# Quality Planes really are different



## dcountry

I am waiting for her husband to post on here wanting his plane back. You got a good deal there. Enjoy it they dont come often


----------



## WhoMe

Now, that is a tool gloat if I have ever seen one. Congrats on the awesome deal.


----------



## jshattoc

I got one of these new a few weeks ago, and sure didn't get any diamond plates with it. That said, it's a good deal even at full price. It trims end grain, hard and soft, like nobody's business. That's a good catch for you!


----------



## DouginVa

Yeah, I'd love to be a fly on the wall when he comes home. "You did what?! Do you realize how much that was worth?! You @!#$*&%. My mother was right. I never should have married you. I'm gonna sell your favorite lingerie now. You look horrible in it anyway."

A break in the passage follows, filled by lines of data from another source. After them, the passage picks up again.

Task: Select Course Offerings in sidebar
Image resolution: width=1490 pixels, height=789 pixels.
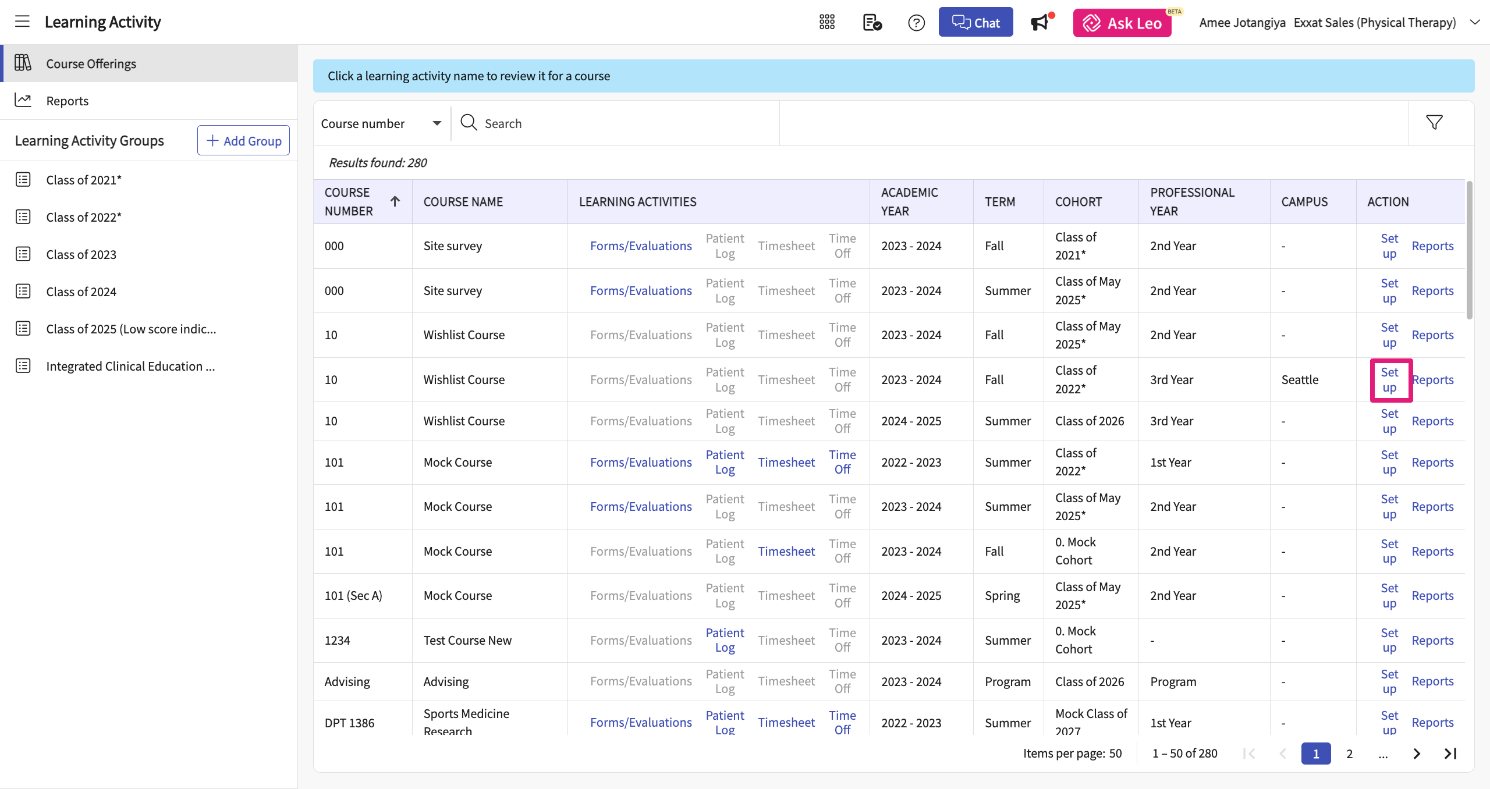Action: pyautogui.click(x=91, y=63)
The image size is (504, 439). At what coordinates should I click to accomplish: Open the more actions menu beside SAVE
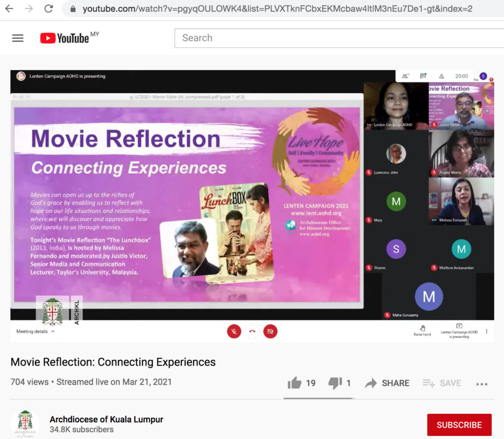tap(482, 384)
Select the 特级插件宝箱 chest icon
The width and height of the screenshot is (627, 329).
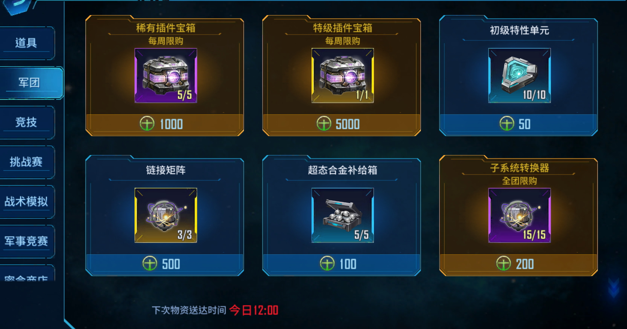coord(343,76)
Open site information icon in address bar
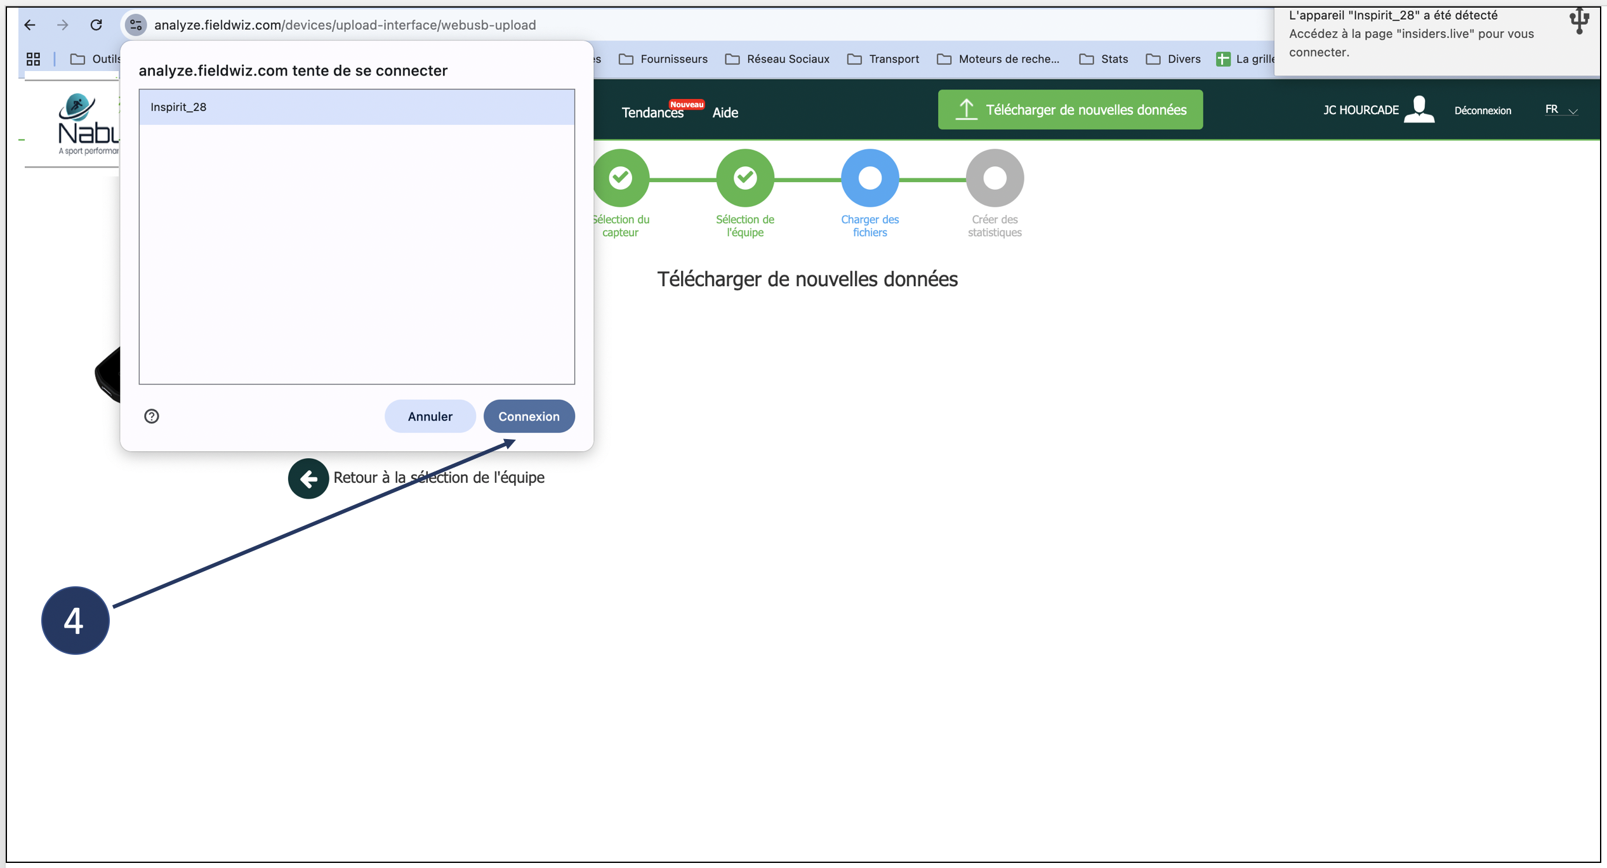 136,25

Then the fight started…....


----------



## Bogeyguy

That is a great tool. You can buy that plane all day long for $95 at Amazon.


----------



## ArtSmith

Nice score. I'll give you $50.00 for the Stanley


----------



## renthal

Welcome to the fancy pants club. Seeing I like to work with wood and not metal, a Lie-Nielsen out of the box beats fettling a lesser quality plane any day.


----------



## crashn

I dont think the amazon one (i looked, was curious) is the adjustable mouth version. Here


----------



## DouginVa

Definately not the same plane.


----------



## skywalker01

Welcome to the club! It's an addiction that really pays! I buy nothing but LN now and couldn't be happier. Congrats on your great deal.


----------



## gfadvm

Don't know about where you live, but in my state that would be grounds for divorce! Great score.


----------



## waho6o9

Nothing beats quality, congrats on a fine score and diamond 
plates to boot. Oh yeah!


----------



## bladedust

Bogeyguy, what he got was the 60 1/2 and what you're looking at on Amazon is the lower end version of the 102.

Douginva, that is a great score and a great plane. I hope you get a lot of enjoyment out of it.

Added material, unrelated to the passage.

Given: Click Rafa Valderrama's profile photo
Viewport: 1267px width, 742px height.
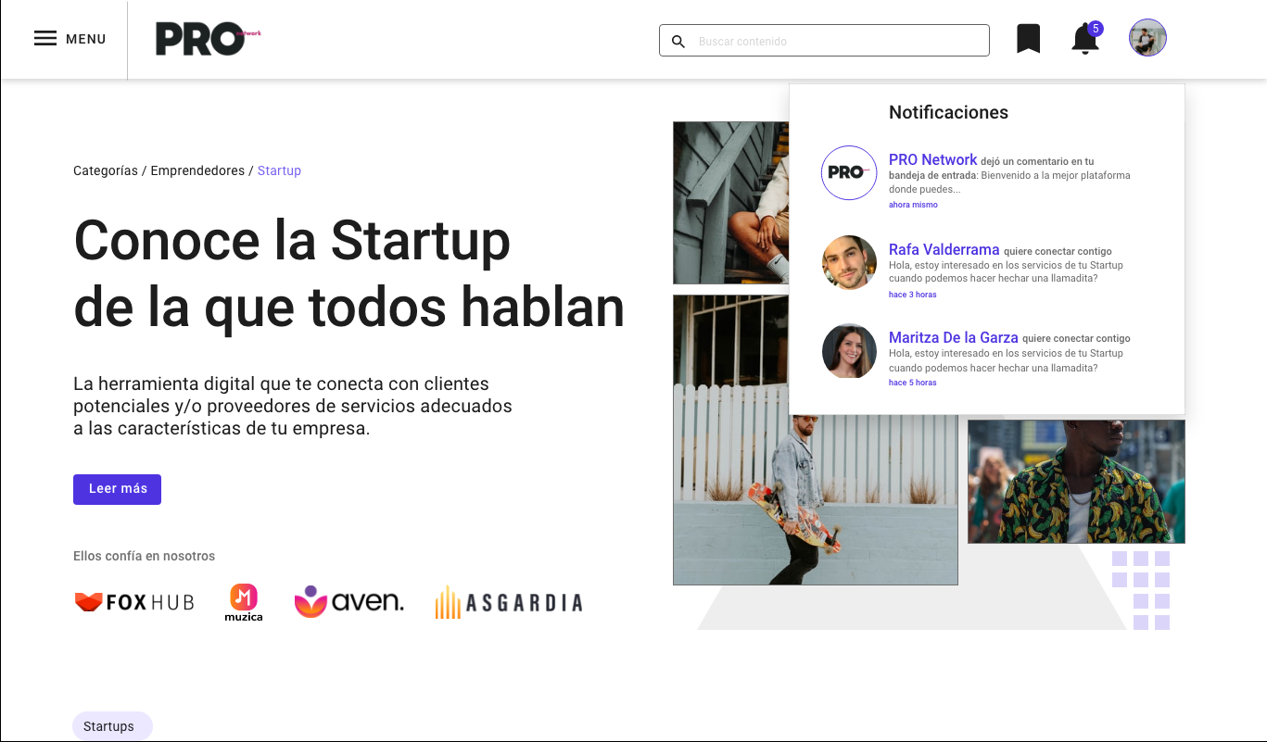Looking at the screenshot, I should (x=849, y=262).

I got lucky a while back and got the 60 1/2 and bronze 102 in the box for $180. Got them home, put a piece a wood in the vise, took the plane out of the box and started planing.

Hoooooooly C*&%P!!! I almost fell, I was so weak at the knees. I especially love the sound when they cut.


----------



## jayman7

I have one and I agree. IT'S AMAZING.


----------



## mikema

I have the LN 60 1/2 RN Rabbeting Block Plane. I love it!! It gets used on just about every project. There is something about getting a high quality tool in hand.


----------



## Bogeyguy

I stand corrected. Still a great tool buy.


----------



## grumpy749

55$ for the Stanley and I think you should change your phone number. lol


----------



## StephenPrunier

I have one coming down from ME. in another week or so


----------